__Passage__.
◇ ◇ ◇

Committee: Managing Construction Productivity

 

The construction industry as a whole continues to be challenged by very limited productivity gains. In fact, in many categories of the construction industry, including industrial (non-farm and non-residential), statistical data shows that productivity has actually decreased over the span of the last 30 to 40 years.

The description of many of the reasons for poor productivity is well known to industry practitioners. However, it is difficult, if not impossible, to identify the relative importance of these due to the varying nature of work from project to project. But industry research, surveys and the work of CURT committees suggest several systemic drivers:

  • Unique Projects Built by Varying Teams under Varying Site, Regulatory and Weather Conditions – Construction projects are all different in many ways for often unavoidable reasons. These variations include owners, financial relationships, design, team members, workers, site locations, ground conditions, weather, regulatory codes, etc. These are all reasons why it is so difficult to optimize knowledge, take advantage of past “lessons learned” and utilize capital intensive methods which might not work on future projects. There is a need for flexible approaches that minimize risk instead of the most efficient solution for a particular case.

◇ ◇ ◇

__Information provided__.
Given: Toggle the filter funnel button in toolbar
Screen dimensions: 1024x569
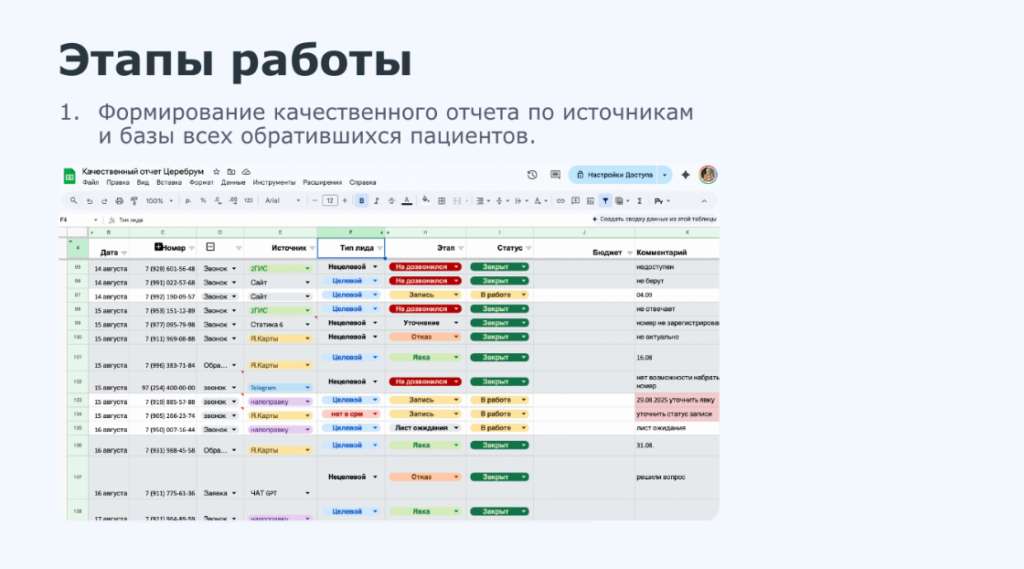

◇ ◇ ◇

__Do this__.
Return, word for word, the part of the construction productivity text that opens with the words containing "Committee: Managing Construction Productivity" and closes with "to 40 years.". Rely only on the construction productivity text.

__Result of this exercise__.
Committee: Managing Construction Productivity

 

The construction industry as a whole continues to be challenged by very limited productivity gains. In fact, in many categories of the construction industry, including industrial (non-farm and non-residential), statistical data shows that productivity has actually decreased over the span of the last 30 to 40 years.